十矢が言って、トルティンと立ち位置を入れ替わった。


「お願いしちゃっても、いい?」

「もちろん、まかせて。ほらほら、早く行って、行って」

ミーニャにキッチンの外に押し出された。


八穂は十矢と連れだって、人の多い賑やかな方へと歩いて行くことになった。

広場には祭りを楽しむ人が行き交っていて、歩くのが困難なほどだった。この世界の人は、女性でも背の高い人が多く、八穂のまわりを歩く人が壁のようで、先が見にくかった。


「だいじょうぶか?」

十矢が当たり前のように手を差し出した。


「人にぶつかって、弾かれそうだわ」

「ガタイのいいヤツが多いからな」


 十矢に手を引かれて歩いていると、八穂は高校生にでも戻ったような、くすぐったい気持ちだった。
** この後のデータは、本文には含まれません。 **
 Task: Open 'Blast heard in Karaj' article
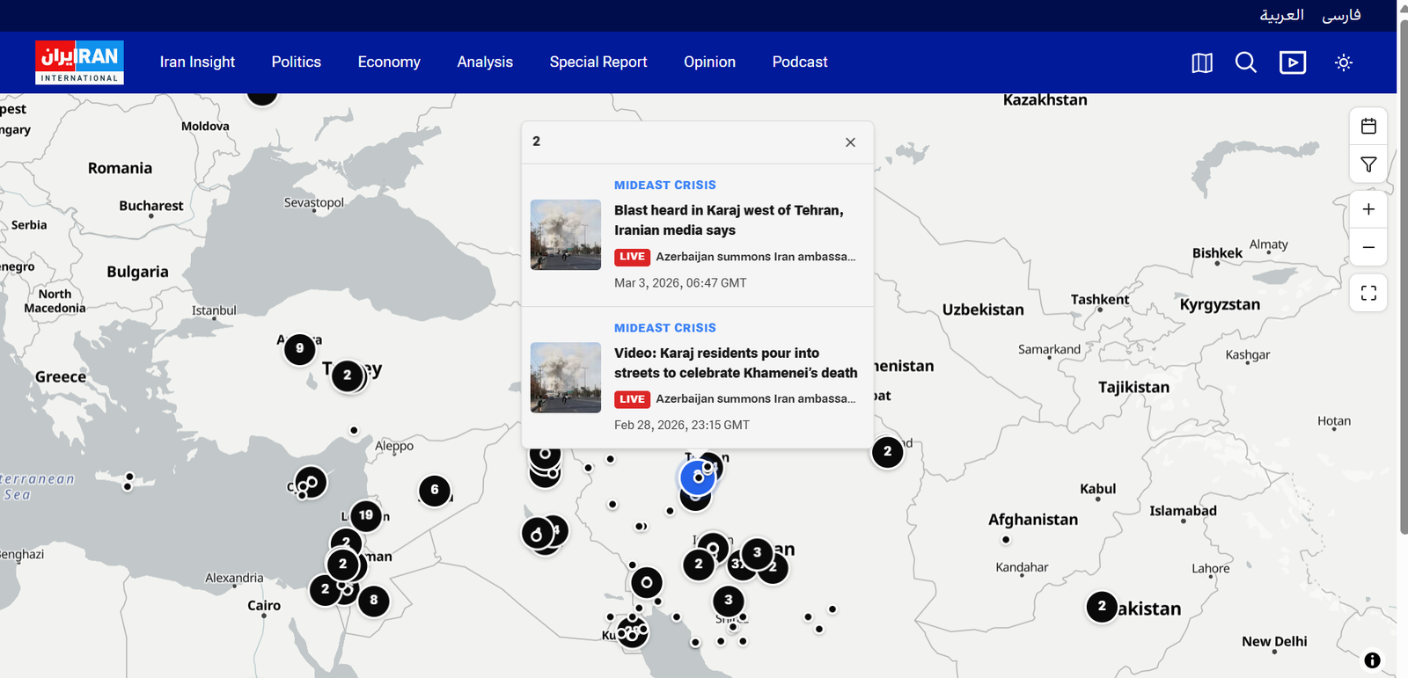728,220
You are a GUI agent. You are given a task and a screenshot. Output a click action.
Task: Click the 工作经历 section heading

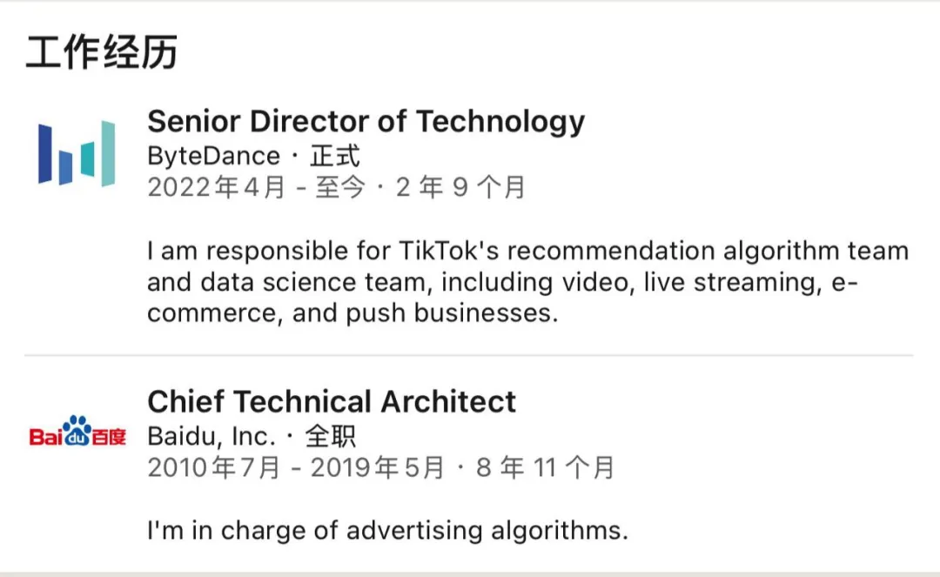101,52
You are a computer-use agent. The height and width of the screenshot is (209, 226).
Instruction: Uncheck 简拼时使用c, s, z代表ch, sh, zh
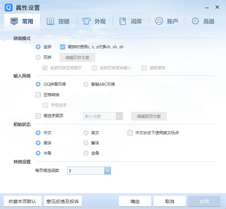click(x=62, y=47)
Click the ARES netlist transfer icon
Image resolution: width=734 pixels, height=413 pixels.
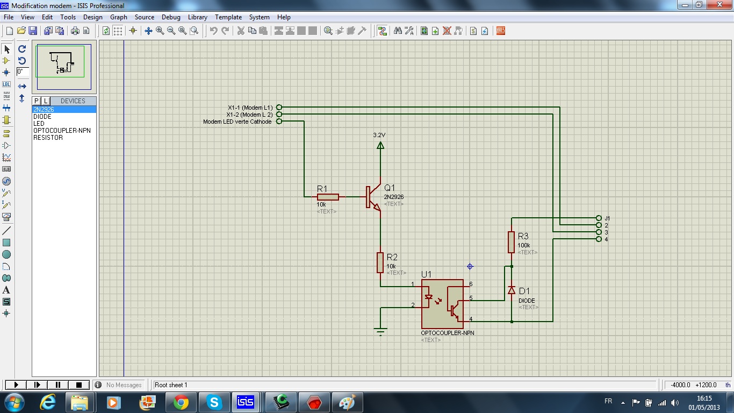(x=501, y=31)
 両親を亡くしてから、進学をあきらめて働きはじめた彼女は、生活するだけで精一杯で、恋愛どころか、仕事仲間はいても、男友だちさえいないありさまだった。

 

 だから、十矢に気づかわれて、大事にされているというのが、自分ではないような、信じられないような不思議な気分だった。


「ヤホ!」

呼び止められて、振り返ると、リリイが立っていた。


花を並べたカチューシャのような、そろいの髪飾りを付けて、数人の若い女の子たちと一緒にアクセサリーを売っていた。


「リリイ、久しぶり。元気そうね」

「元気よ、今日はお勤めしてる仕立屋の屋台なの」

「そうなのね」


「見習いお針子の作品よ。よかったら見て行って」

「色々あるのね」

八穂がながめていると、リリイは横にいる十矢に気づいて、軽く頭を下げた。


「トーヤさんでしたっけ?」

「ああ、よろしく」


「ヤホに良さそうな髪飾りがあるんだけど、いかが?」

リリイは、にこやかに、屋台の上に置かれている花の髪飾りを指して言った。


「何言ってるの、リリイ」

八穂が慌てて止めようとすると、十矢が前に出て来て、髪飾りと八穂を交互に眺めはじめた。


「うん、これ」

十矢が指さしたのは、マーガレットに似た花が、数個並んでいるカチューシャだった。赤紫とピンクのグラデーションで、薄く透けるようなリボンで作られていた。


「ありがとうございます」

リリイはニコニコしながら代金を受け取ると、十矢に髪飾りを渡した。


 十矢は、どうやって付けるのか少し迷ったようで、リリイの髪を確認してから、八穂の髪にカチューシャを付けてくれた。


「あ、ありがとう」

八穂は,戸惑いながら礼を言った。


「うん、なかなか、いい」

十矢も、照れくさそうに、鼻をこすった。


 その時、八穂の髪をくくっていた、シュシュがスルッと、抜き取られた。

「きょうは、髪を下ろしておくべきね」

シュシュを八穂の手に乗せながら、リリイが笑った。